Modern Web browsers are constantly getting new features. It makes for interesting challenges on the level of security and privacy reviews. This is how I usually look on this stuff. There are recently a lot of interesting new browser mechanisms. I previously analysed some in the past, such as proximity sensor (my analysis here: Privacy analysis of Proximity Sensor), light level sensor (including stealing browsing history), or highlighting the privacy footprint of Battery Status API (here). There are also recent cases of other interesting privacy abuses of Cascading Style Sheets mixed-blend-mode, or even new risks of history-stealing attacks.
Battery Status API served as a perhaps one of the most interesting case studies of designing systems with support for privacy. In a nutshell, after identifying privacy risks, browsers (notably, Firefox and WebKit even removed the issue) fixed the issue, and subsequently W3C specification has been also amended. Our 2017 case study description can be found here: title).
Modern batteries are powerful – indeed they are smart, and have a privileged position enabling them to sense device utilization patterns. A recent research paper has identified a potential threat: researchers (from Technion, University of Texas Austin, Hebrew University) devise a scenario where malicious batteries are supplied to user devices (e.g. via compromised supply chains):
An attacker with brief physical access to the mobile device – at the supply chain, repair shops, workplaces, etc. – can replace the device’s battery. This is an example of an interdiction attack. Interdiction attacks using malicious VGA cables have been used to snoop on targeted users. Malicious battery introduces a new attack vector into a mobile device.
Poisoned batteries are thus capable of monitoring the victim’s system use, leading to the recovery of sensitive user information, such as: visited websites (with around 65% precision, better than a random guess), typed characters (accuracy better than random guess), when a camera shot is made, and incoming calls. Detection of the sensitive user data is an example of power analysis, exploiting a side channel information leak. Finally, the battery is also used to exfiltrate information to the attackers.
The whole attack is rather technically complex, and it is subject to debate how practical it could be to real-world attackers at this moment. But it is nonetheless very interesting, as it highlights how complex our computing devices really are, and that there is an inherent need to trust the components of our devices.

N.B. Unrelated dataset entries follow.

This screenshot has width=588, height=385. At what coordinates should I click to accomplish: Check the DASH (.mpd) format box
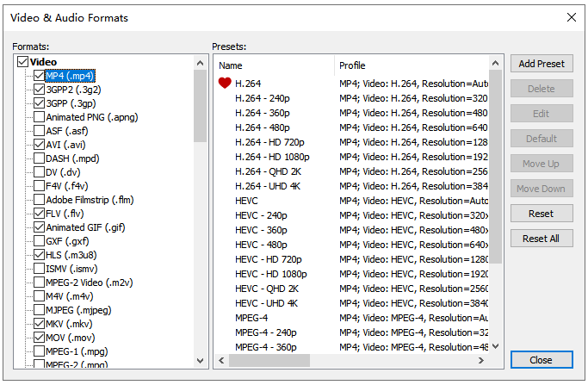[x=39, y=158]
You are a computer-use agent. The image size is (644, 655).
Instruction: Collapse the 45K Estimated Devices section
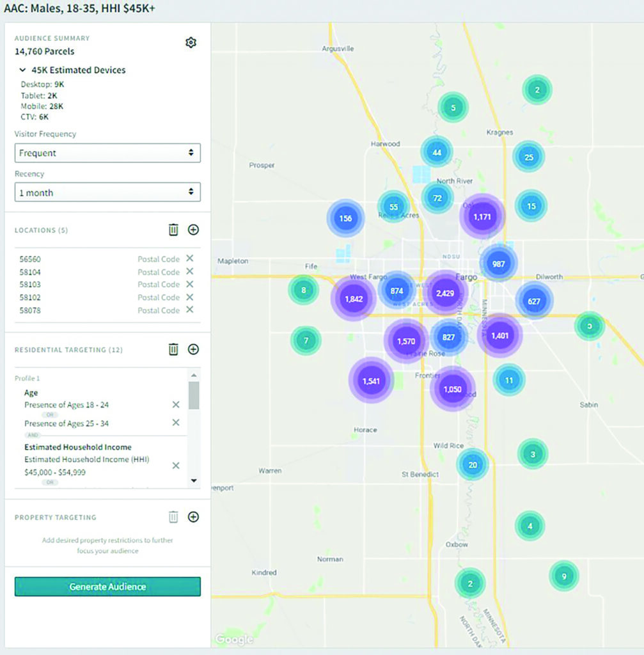tap(23, 70)
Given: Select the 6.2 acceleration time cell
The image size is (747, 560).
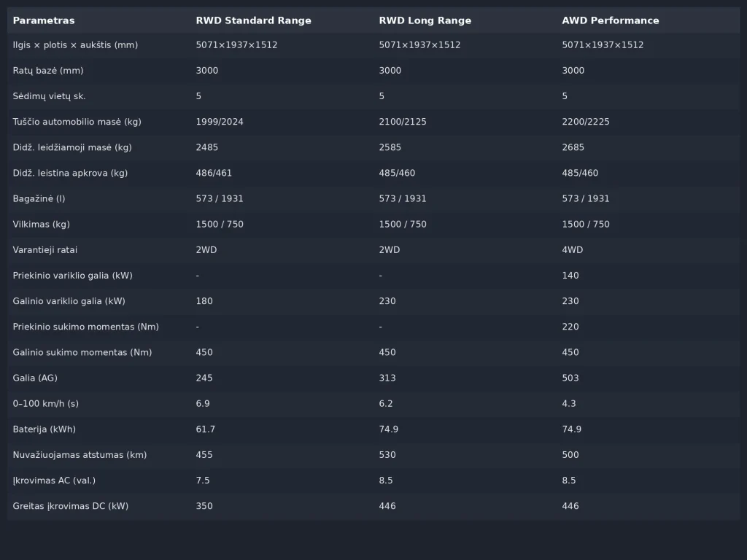Looking at the screenshot, I should tap(386, 403).
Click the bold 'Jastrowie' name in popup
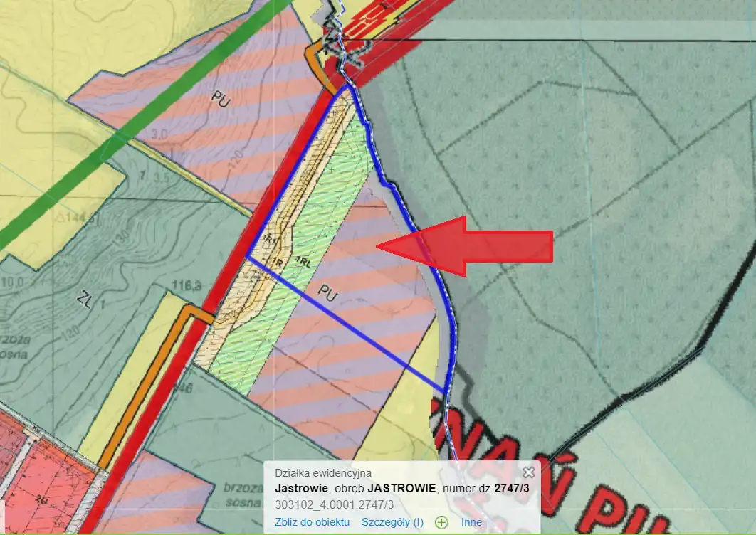This screenshot has height=535, width=756. [x=301, y=489]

I’d like to put special attention to the exfiltration channel using the battery. It is a very interesting covert channel.

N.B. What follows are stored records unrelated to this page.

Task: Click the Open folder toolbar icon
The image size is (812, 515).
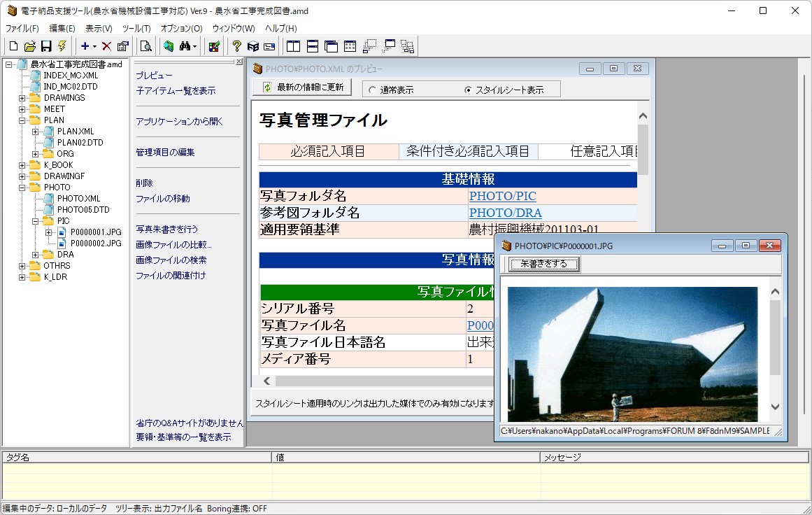Action: 29,46
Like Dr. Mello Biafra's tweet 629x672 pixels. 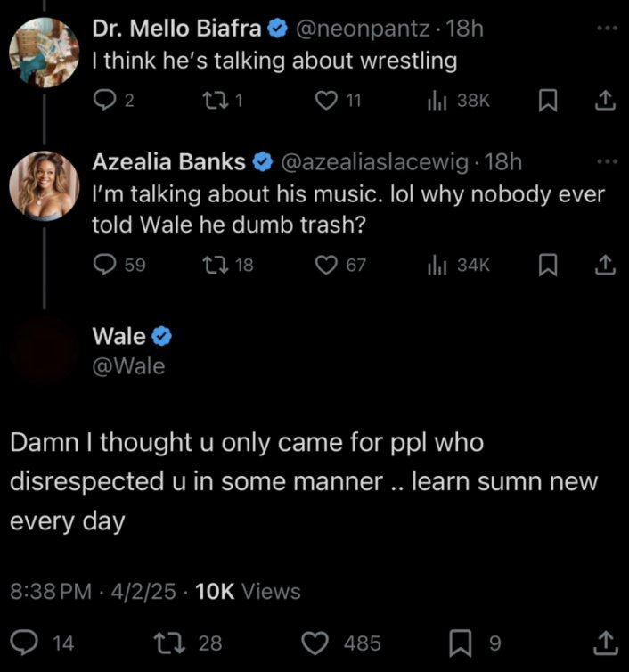click(x=326, y=102)
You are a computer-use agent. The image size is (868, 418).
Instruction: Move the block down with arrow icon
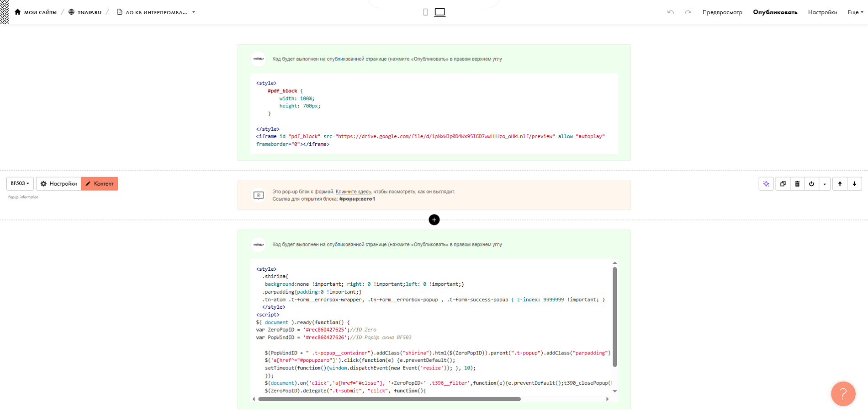854,184
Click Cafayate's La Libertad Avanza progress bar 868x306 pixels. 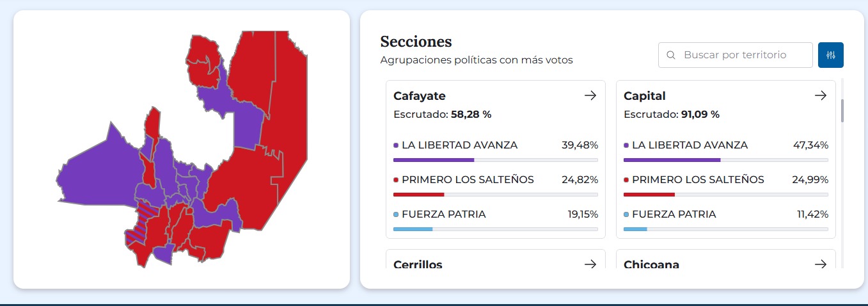click(x=495, y=159)
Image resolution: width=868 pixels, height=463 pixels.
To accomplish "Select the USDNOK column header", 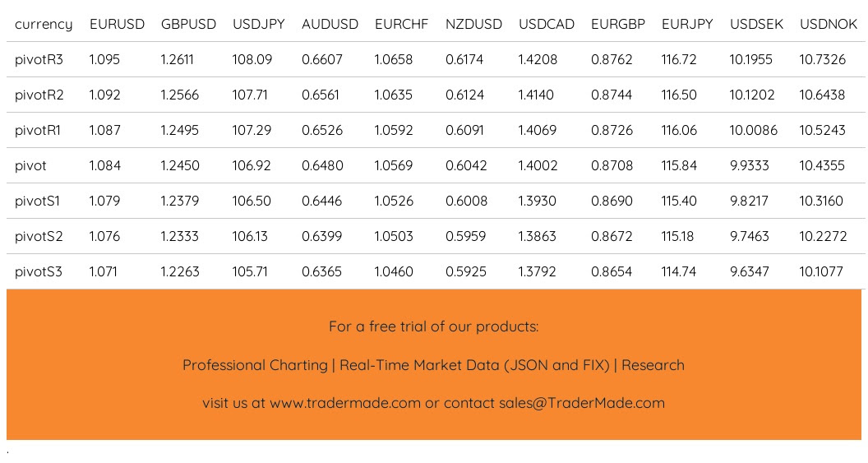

The W3C Battery Status API, implemented by major web browsers, notably Chrome, allows websites to query the information about the current battery level, as well as to disclose the rate of charge/discharge. The paper describes an exploitation of the Battery Status API in order to remotely exfiltrate acquired data. All the victim user has to do is to visit a sink website that is reading the data. Malicious batteries can detect when the browser enters this special website, and enable the exfiltration mode.
And how is the exfiltration done? It works by manipulating of “charging” states – the 0/1 state informing a website that the battery is either charging or discharging. But how to induce a steady stream of “charging” event changes in a way that encodes information? The employed technique is very interesting: it uses wireless charging, i.e. by placing a resonant inductive charger into the battery chip. What needs to be done is to place a charging coil close to the battery hardware.
Sounds complicated? It does not need to be, since we assume that an attacker is able to deliver a malicious battery in the first place. Then all the user has to do is to visit a website that would read the information using the standard W3C Battery Status API, when supported by the web browser (e.g.. Chrome is vulnerable but Firefox is immune). In principle, everything is done without any interaction with the Operating System – it is oblivious to the OS.
There is also this interesting observation:
Since the browser does not seem to limit the update rate, the state change depends entirely on the phone’s software and the charging pad state transition rate. We find that the time to detect the transition from not charging to charging (Tdc) is 3.9 seconds.
... allowing to obtain 0.1-0.5 bits/second (bandwidth) covert channel. I know some Web APIs and their implementations quite well (in particular Battery Status API), but this is something I haven’t thought of. Of course there is no reason for browsers to allow frequent switches between charge/discharge events. So Privacy by Design methodology would advice here: cap the switch rate.
The attack may seem like a stretch (requires physical battery replacement – or poisoning hardware at a factory), and at this moment one can imagine multiple simpler methods. Nonetheless it is an important study. Is the sky falling? No. Is the work significant? Yes.
For more information, please look at the paper here.
I am interested in this kind of information flows and leaks, including those via non-standard channels. I’m wondering if a similar exfiltration couldn’t be done using other sensors (i.e. light) as well?